EDITORIAL

Equilíbrio no consumo

00:00 · 19.05.2018

Diante da crítica situação hídrica do Ceará, a população vem desempenhando o papel que se espera dela como importante partícipe na árdua missão de garantir o abastecimento de água no Estado. Enquanto ao governo e aos órgãos de gestão hídrica compete a elaboração de planos estratégicos e a execução de obras para reduzir a dependência das chuvas, a fim de assegurar água para todos os habitantes, a principal atribuição dos cidadãos nessa área é a de se adaptarem à austera realidade, consumindo água de maneira equilibrada e consciente.

É isso que se tem observado com clareza. Os moradores da Região Metropolitana de Fortaleza (RMF) não só reduziram consideravelmente o uso de água, como transformaram os novos hábitos em padrão. Os dados mais recentes apresentados pela Cagece mostram que a população vem mantendo, mês a mês, o ritmo de economia de água.

Nota-se, portanto, que os usuários se sensibilizaram com o grave quadro de privação hídrica que afeta o Estado há anos. Eles assumiram sua porção de responsabilidade, evidenciando o senso de comunidade.

No primeiro trimestre de 2018, conforme a Cagece, a redução média no uso da água ficou em torno de 20%, o consumo mais baixo desde 2014. Informou a empresa pública que 75% da população da RMF conseguiram ajustar o consumo dentro da meta estabelecida pela Cagece. Os restantes, por não se adequarem, precisaram arcar com a tarifa de contingência.
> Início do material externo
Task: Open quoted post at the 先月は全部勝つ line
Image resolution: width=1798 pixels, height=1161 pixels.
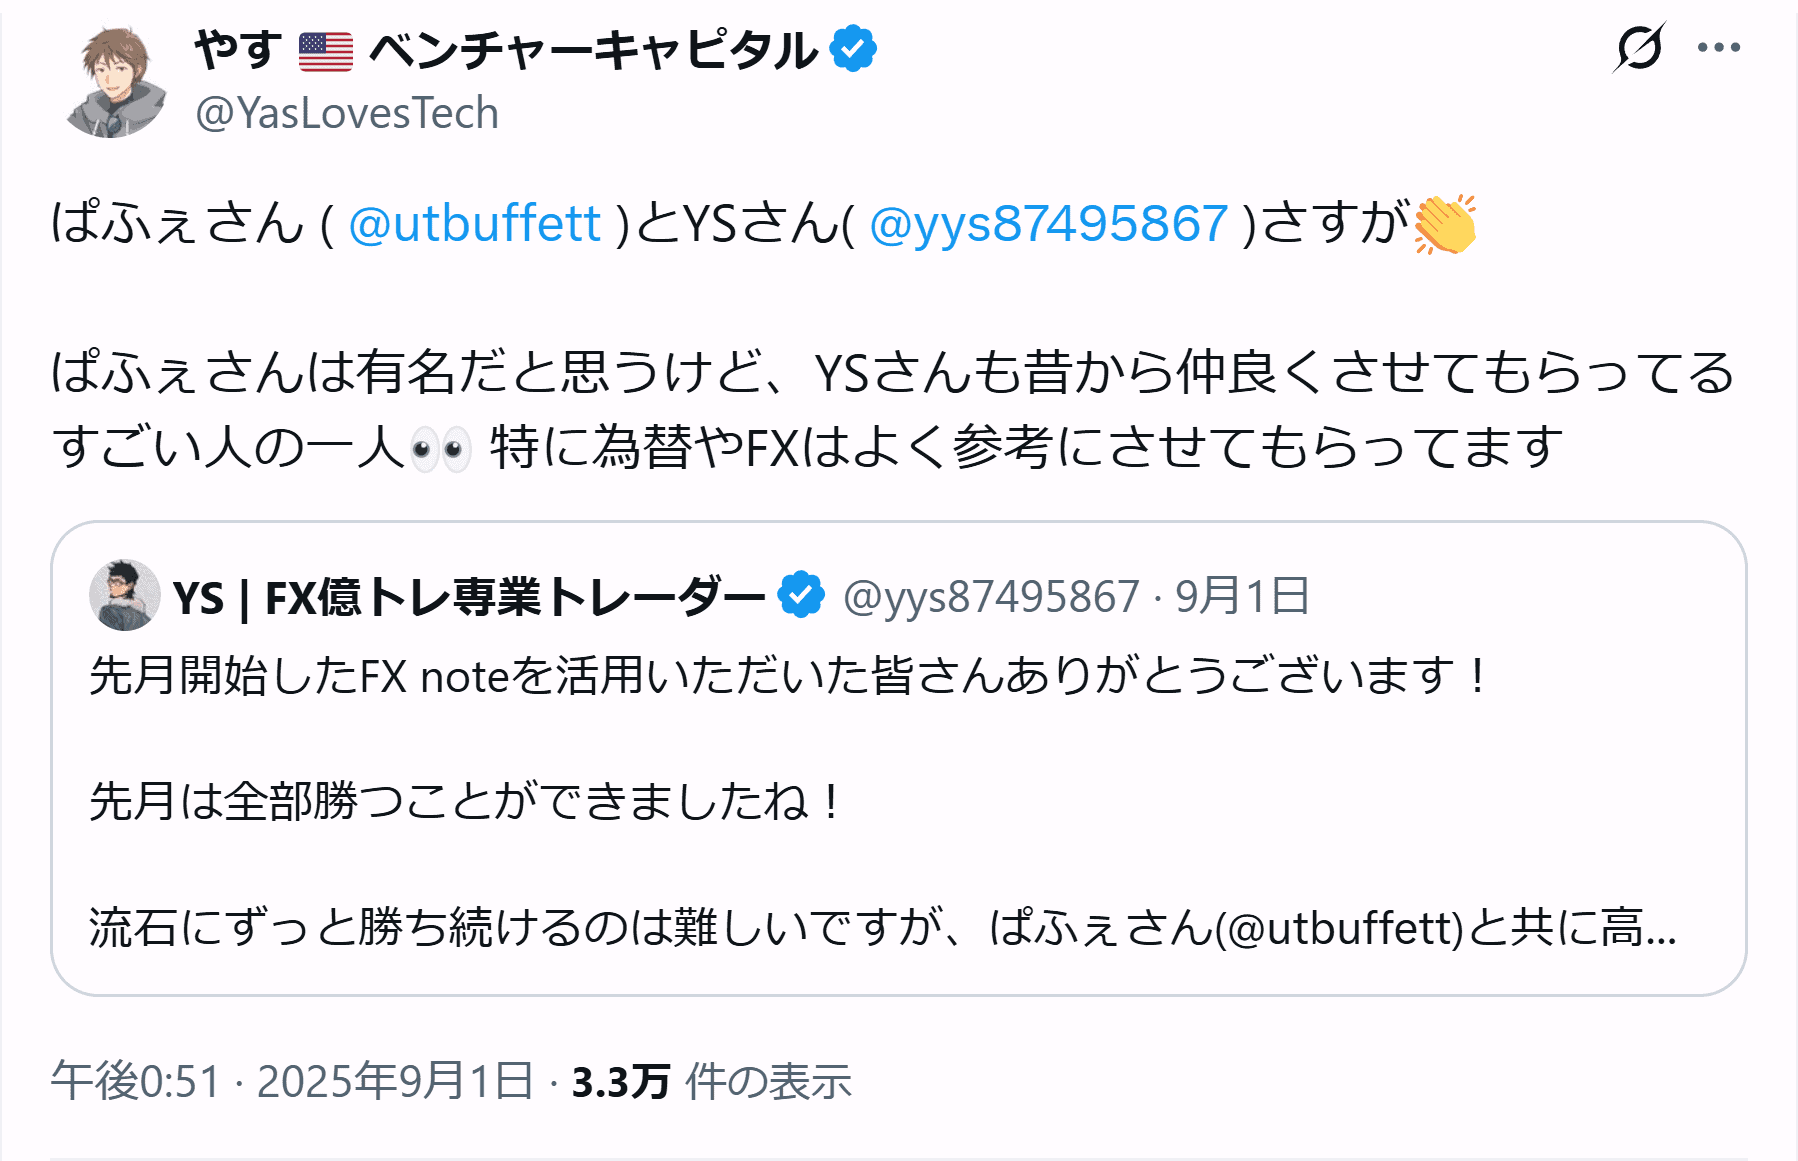Action: pyautogui.click(x=466, y=801)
A criação de objetivos concretos no tocante à restrição do consumo hídrico foi fundamental para a mudança de comportamento geral. O percentual indicado pelo governo, como mostram os últimos resultados, é alcançável sem transições radicais que possam interferir na qualidade de vida dos consumidores. Cortar os excessos e adotar alguns hábitos que levam à moderação parecem suficientes para lograr êxito.

Iniciativas de tal sorte devem ser comuns para além dos períodos mais causticantes de estiagem. A questão da escassez de água é global e obriga o ser humano a valorizar eminentemente essa substância essencial à vida.

No caso do Ceará, território em que a seca é um fenômeno histórico, o engajamento deve ser ainda mais intenso e constante. A quadra chuvosa, deste ano, traz alívio parcial. As chuvas registradas do início de fevereiro a meados de maio já atingiram o intervalo da média histórica. O balanço final ainda depende das precipitações a serem contabilizadas nos últimos dias deste mês. Contudo, mesmo com os dados incompletos, é possível antecipar que o quadro pluviométrico de 2018 é o melhor desde 2011, lembrando que a base comparativa é baixa.

A situação dos açudes, todavia, ainda inspira preocupações. Os reservatórios receberam importantes aportes ao longo do ano, mas, no cômputo total, o panorama continua grave. De acordo com a Companhia de Gestão dos Recursos Hídricos do Estado do Ceará (Cogerh), a média dos 155 açudes do Estado era de apenas 17% da capacidade até o dia 11 de maio. 83 reservatórios estavam com volume inferior a 30%.

Expor esses números é importante para que a população compreenda que não existe margem para exageros no uso da água. Por mais que as chuvas colaborem, o Estado acumula perdas imensas em virtude da longa estiagem. Ainda que o volume pluviométrico seja satisfatório, o consumo consciente deve permanecer, pois, assim, criam-se possibilidades maiores de sustentabilidade hídrica.